Mónica Lavín dejó la biología cuando se dio cuenta de que en la escritura podía ser ella misma a través de muchos personajes, como los de Las rebeldes, su más reciente novela.
 Mónica Lavín dejó la biología cuando se dio cuenta de que en la escritura podía ser ella misma a través de muchos personajes, como los de Las rebeldes, su más reciente novela.

Uno tiende a pensar que los escritores son contenidos, serios e introvertidos. Por lo pronto, el departamento de Mónica Lavín sí tiene una atmósfera, digamos, clásica: repleto de óleos, esculturas y tantos y tantos libros, que es imposible que quepa uno más. Sin embargo, su maravillosa primera frase rompe todos los hielos: "La vida es corta, intensa y me gusta sacarle jugo".

"Hacer visible lo invisible". Eso es lo que la novelista dice que desea hacer con su nueva obra, Las rebeldes, editada por Random House. Recreó la vida de Leonor Villegas, protagonista de la Revolución Mexicana desde la trinchera de la ayuda humanitaria. Aunque sus memorias se publicaron hace décadas, para Mónica el misterio de Leonor era persistente. Así que escribió sobre ella y muchas otras mujeres, como maestras, telegrafistas y enfermeras, que vivieron la lucha armada de 1910.

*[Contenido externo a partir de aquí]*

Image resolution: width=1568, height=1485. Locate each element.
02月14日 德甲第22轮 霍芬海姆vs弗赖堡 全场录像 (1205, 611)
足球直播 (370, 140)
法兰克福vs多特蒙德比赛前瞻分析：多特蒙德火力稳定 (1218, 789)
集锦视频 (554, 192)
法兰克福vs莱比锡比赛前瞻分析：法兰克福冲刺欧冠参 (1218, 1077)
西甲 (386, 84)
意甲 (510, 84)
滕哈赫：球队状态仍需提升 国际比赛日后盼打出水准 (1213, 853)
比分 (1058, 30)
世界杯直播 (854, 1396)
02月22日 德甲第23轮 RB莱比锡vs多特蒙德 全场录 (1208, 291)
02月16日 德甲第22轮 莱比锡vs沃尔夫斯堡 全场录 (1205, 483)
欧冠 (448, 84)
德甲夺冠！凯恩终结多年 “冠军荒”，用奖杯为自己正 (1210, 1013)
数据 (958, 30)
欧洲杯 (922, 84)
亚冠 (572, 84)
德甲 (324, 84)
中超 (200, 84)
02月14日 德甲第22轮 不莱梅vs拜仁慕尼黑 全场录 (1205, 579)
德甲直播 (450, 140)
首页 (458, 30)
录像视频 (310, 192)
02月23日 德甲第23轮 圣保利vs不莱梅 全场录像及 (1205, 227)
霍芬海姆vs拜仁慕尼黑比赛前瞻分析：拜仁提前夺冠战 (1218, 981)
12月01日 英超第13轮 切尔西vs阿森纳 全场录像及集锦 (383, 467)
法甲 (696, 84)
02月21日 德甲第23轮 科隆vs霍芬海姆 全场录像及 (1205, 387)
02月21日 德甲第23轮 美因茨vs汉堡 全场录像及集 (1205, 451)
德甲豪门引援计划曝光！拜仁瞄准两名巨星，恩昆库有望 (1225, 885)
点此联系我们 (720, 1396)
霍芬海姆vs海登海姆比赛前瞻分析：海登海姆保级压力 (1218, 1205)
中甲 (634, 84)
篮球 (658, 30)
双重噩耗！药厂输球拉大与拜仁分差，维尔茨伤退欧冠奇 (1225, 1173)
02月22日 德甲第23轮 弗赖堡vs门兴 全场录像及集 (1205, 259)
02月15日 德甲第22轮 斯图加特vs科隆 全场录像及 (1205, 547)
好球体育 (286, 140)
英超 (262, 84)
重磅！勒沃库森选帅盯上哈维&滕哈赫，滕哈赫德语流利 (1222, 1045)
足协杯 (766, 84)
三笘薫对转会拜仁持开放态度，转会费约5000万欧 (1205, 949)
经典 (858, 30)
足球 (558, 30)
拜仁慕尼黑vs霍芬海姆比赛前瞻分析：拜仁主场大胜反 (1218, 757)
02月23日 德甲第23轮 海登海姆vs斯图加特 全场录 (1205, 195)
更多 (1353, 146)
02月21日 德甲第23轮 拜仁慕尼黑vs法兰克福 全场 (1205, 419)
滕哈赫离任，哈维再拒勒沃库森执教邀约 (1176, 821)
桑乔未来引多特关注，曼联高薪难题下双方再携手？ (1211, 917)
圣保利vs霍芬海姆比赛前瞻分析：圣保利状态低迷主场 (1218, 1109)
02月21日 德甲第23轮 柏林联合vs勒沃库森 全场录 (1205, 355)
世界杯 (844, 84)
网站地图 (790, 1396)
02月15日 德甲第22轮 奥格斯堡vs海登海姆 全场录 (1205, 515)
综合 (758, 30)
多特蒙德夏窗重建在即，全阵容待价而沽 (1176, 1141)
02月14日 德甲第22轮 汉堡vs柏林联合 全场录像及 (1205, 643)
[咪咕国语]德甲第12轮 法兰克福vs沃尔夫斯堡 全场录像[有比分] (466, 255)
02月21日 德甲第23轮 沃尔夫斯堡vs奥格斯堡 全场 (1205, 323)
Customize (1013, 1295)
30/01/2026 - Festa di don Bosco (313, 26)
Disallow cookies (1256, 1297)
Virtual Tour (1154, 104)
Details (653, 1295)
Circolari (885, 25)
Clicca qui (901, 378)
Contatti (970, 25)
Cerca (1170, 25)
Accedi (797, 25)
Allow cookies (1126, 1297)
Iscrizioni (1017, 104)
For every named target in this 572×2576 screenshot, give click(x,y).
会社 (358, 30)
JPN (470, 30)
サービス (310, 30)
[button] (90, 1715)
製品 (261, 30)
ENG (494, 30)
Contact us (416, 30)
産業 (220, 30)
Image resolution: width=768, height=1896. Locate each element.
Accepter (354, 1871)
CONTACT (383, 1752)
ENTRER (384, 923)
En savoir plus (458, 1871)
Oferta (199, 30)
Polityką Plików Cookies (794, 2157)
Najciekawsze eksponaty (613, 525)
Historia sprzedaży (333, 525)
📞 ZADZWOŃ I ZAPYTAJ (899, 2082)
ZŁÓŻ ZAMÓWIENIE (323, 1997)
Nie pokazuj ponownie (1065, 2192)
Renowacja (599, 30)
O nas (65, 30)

Mónica, claro, no sólo es escritora, es madre, pareja y ama de casa. Se desdobla, pues, como toda mujer, y así le gusta contar sus historias. Hace palpables temas fascinantes, como la fragilidad humana, pero siempre empleando diversos puntos de vista narrativos. "Me gusta contar historias porque dejo de ser yo, paradójicamente, para ser más yo. Puedo ser un villano en lugares oscuros o una persona sublime, en la escritura se puede ser todo".

Bien, pero ¿hay alguna caracterización general de su personalidad? "Soy curiosa, me gustan muchas cosas y por eso me costó trabajo decidirme a ser escritora"

En efecto, antes de convertirse en una reconocida cuentista y novelista, estudió biología en la UAM Xochimilco, y aunque no lo sabía, el destino ya le tenía preparado su primer encuentro con la escritura: en su trabajo la mandaron a entrevistar a unos científicos y en ese momento descubrió que lo suyo era escribir. Más tarde, comenzó con sus primeros libros de cuentos, como Nicolasa y los encajes y Ruby Tuesday no ha muerto (Premio Nacional de Literatura Gilberto Owen). Cuando ya sus historias no cabían en un cuento, se lanzó a escribir su primera novela, Tonada de un viejo amor. La consagración fue en 2008, cuando Yo, la peor, novela sobre Sor Juana Inés de la Cruz que ganó el Premio Iberoamericano de Novela Elena Poniatowska.

Ahora, Mónica está a la espera de la presentación de Las rebeldes y, sobre todo, de la reacción de sus más queridos cómplices, los lectores.

Texto publicado en la edición 259 de la revista Quién.